Well it’s not really airgapped, but more so many policies, and selective firewalling to make Windows 10 useless.
I was given a ‘new machine’ in some deep data centre, but it’s pretty barren. No Microsoft Office (LOL USE GOOGLE stuff? NO ODBC?!!! WTF!!!!?), and worse, no Linux Subsystem, no ‘Windows Store’ and no Microsoft.Net
Well to add .NET it turns out that, it’s on the installation media. Which I was oddly able to download, using the ‘Windows Media Creation Tool‘, and have the installation tool create an ISO. Then simply mount the ISO as my ‘D’ drive and run:
Dism /online /enable-feature /featurename:NetFX3 /All /Source:D:\sources\sxs /LimitAccess
And of course .Net 1.1 can also be shoved into there for good measure. Wasn’t that fun?
As for the store, you need to first turn it on in the registry:
[HKEY_LOCAL_MACHINE\SOFTWARE\Policies\Microsoft\WindowsStore]
"RemoveWindowsStore"=dword:00000000
"DisableOSUpgrade"=dword:00000000
Then run the following powershell:
Get-AppXPackage WindowsStore -AllUsers | Foreach {Add-AppxPackage -DisableDevelopmentMode -Register "$($_.InstallLocation)\AppXManifest.xml"}
Now you can get those … exciting apps.
If you can’t get the store running (it also can fail for various services not running like Storage Service), you can download the Linux Userland directly, after enabling the Linux Subsystem.
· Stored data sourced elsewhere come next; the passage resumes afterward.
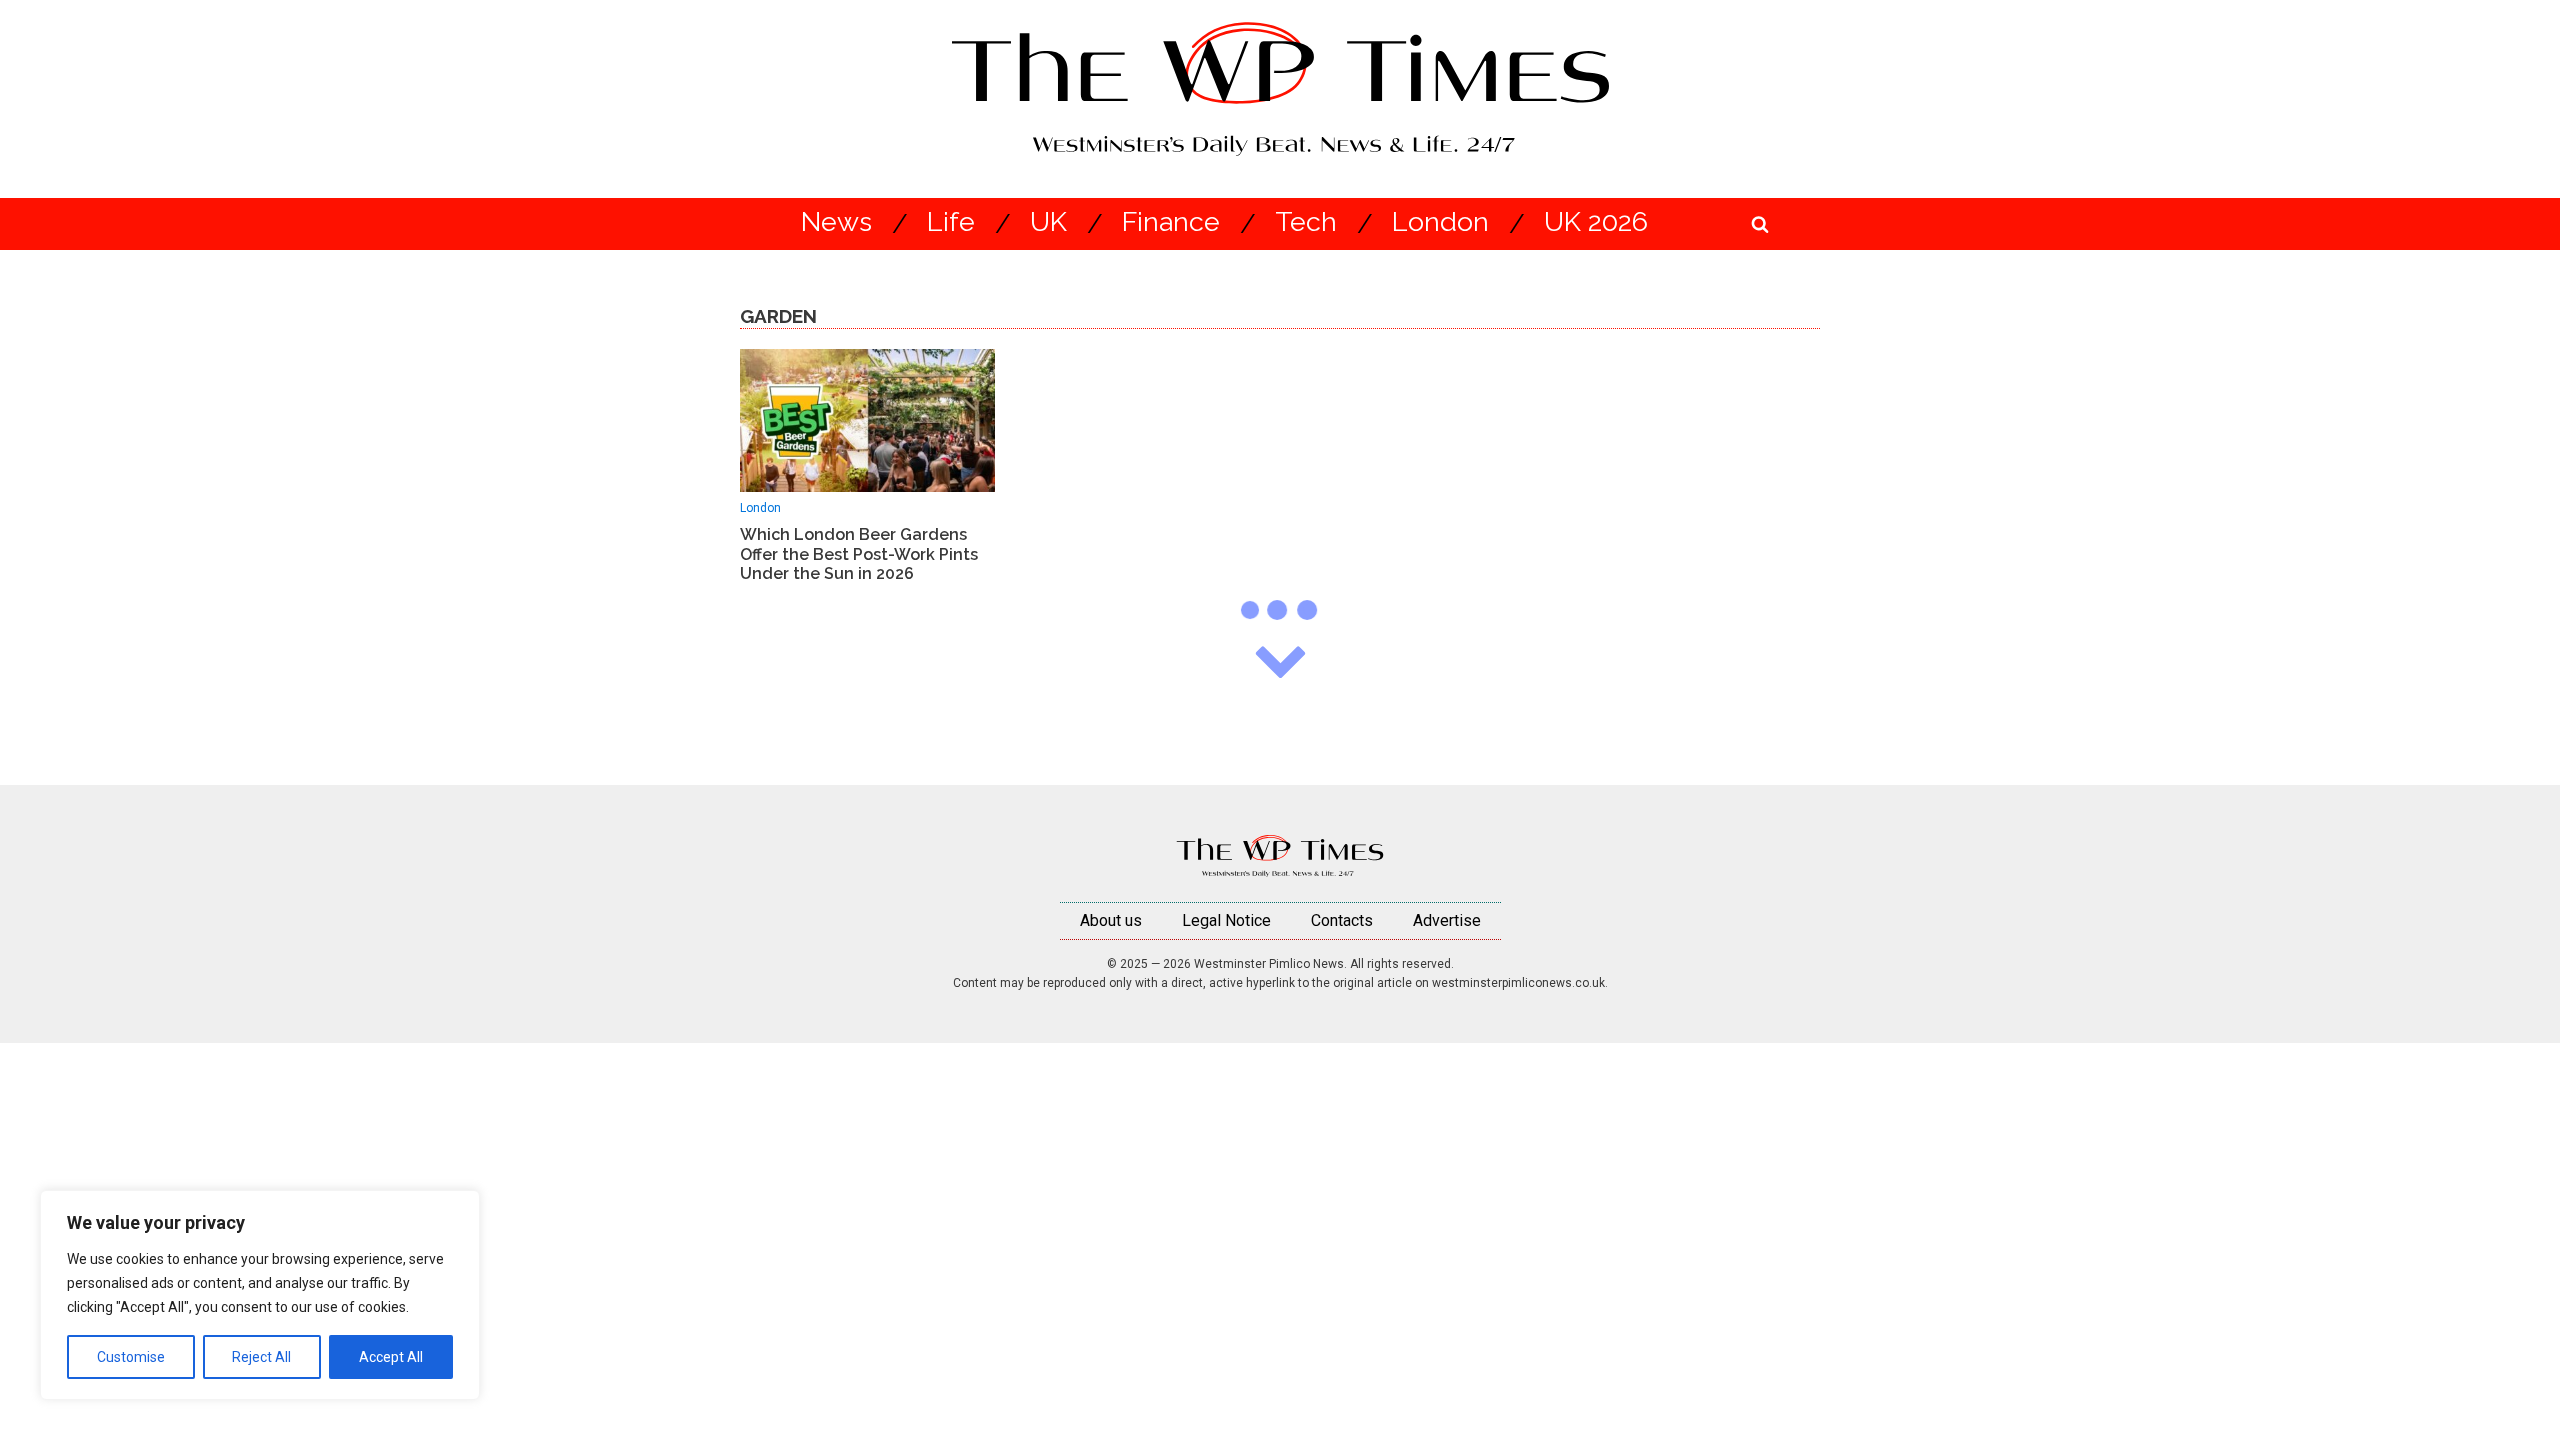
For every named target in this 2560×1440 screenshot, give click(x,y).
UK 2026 (1596, 222)
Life (951, 222)
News (836, 222)
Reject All (261, 1357)
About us (1111, 920)
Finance (1171, 222)
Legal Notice (1226, 920)
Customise (131, 1357)
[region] (260, 1295)
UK (1048, 222)
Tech (1306, 222)
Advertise (1447, 920)
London (1440, 222)
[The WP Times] (1280, 856)
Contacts (1342, 920)
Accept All (391, 1357)
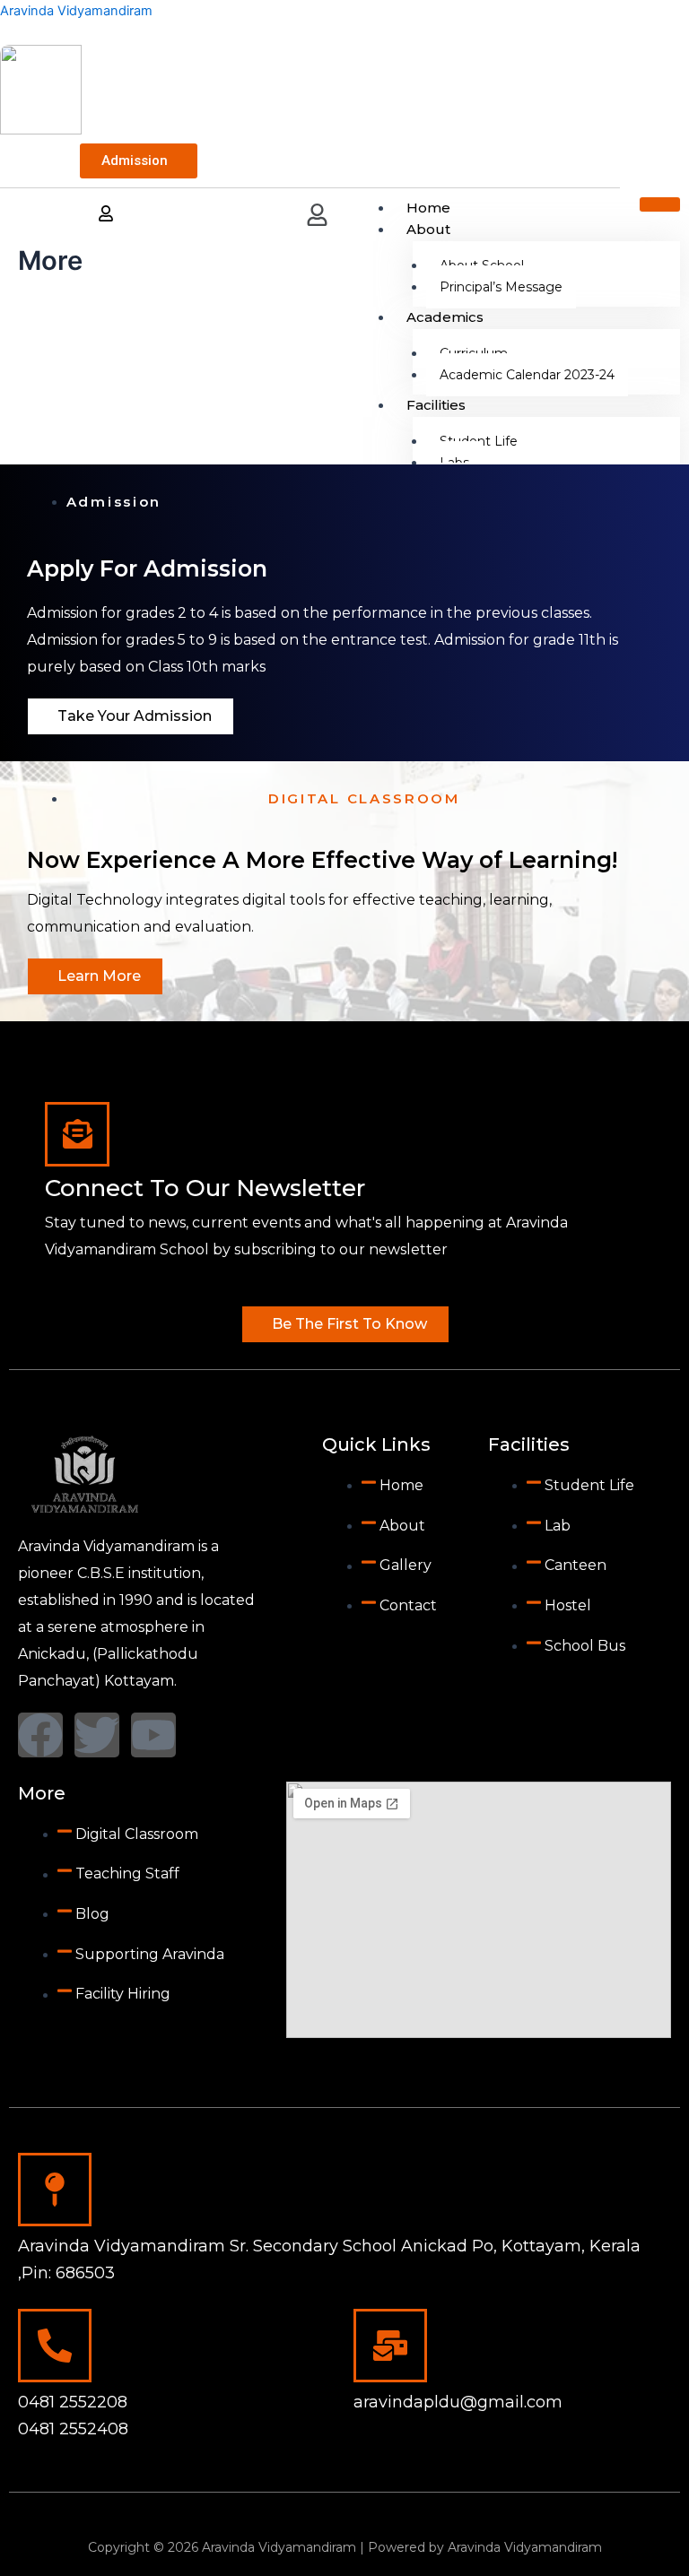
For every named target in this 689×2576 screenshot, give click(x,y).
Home (428, 207)
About (428, 229)
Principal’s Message (501, 287)
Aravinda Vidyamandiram (76, 11)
Ugh, nothing like having to uncrippled something deliberately crippled to waste your time.
I used to administer some computers that were also not connected to the internet, but I could bring files onto them. For me the biggest question was how to install updates to the computers without WSUS or anything else that requires connectivity. Fortunately with Windows 10 it’s actually quite straightforward with the cumulative updates. You can get the .msu package (google: Windows 10 release information, click the KB article link corresponding to the minor build you want to update to) and just install it with wusa.exe, even silently. I was even able to update major builds without problems by bringing the ISO file to the computer, mounting it with Powershell and then running setup.exe /auto upgrade /quiet (+ a few other options I cannot recall right now – google Windows Setup Command-Line Options).
I have a feeling I’m going to need that as they have the updates pointed to a server that doesn’t exist (yet?!)…
Honestly it feels these air gapped systems are if anything far more vulnerable as they are never updated.
The other options I used were: /compat ignorewarning (ignore non-critical warnings when upgrading with /quiet), /dynamicupdate disable (don’t try to get the latest cumulative update / driver updates from the internet to which you don’t have access to begin with – this is not strictly necessary as it’ll just time out without a connection, but why let it even try), /migratedrivers all (I see no reason to do otherwise – if a driver is not compatible or not needed, it’ll just get ignored later), /showoobe none (don’t show any user-configurable OOBE screens) and /uninstall disable (don’t let the user downgrade).
Depending on your scenario, the last two might not be applicable. In my case, I did not want the users to have any say in the matter or be able to roll back upgrades.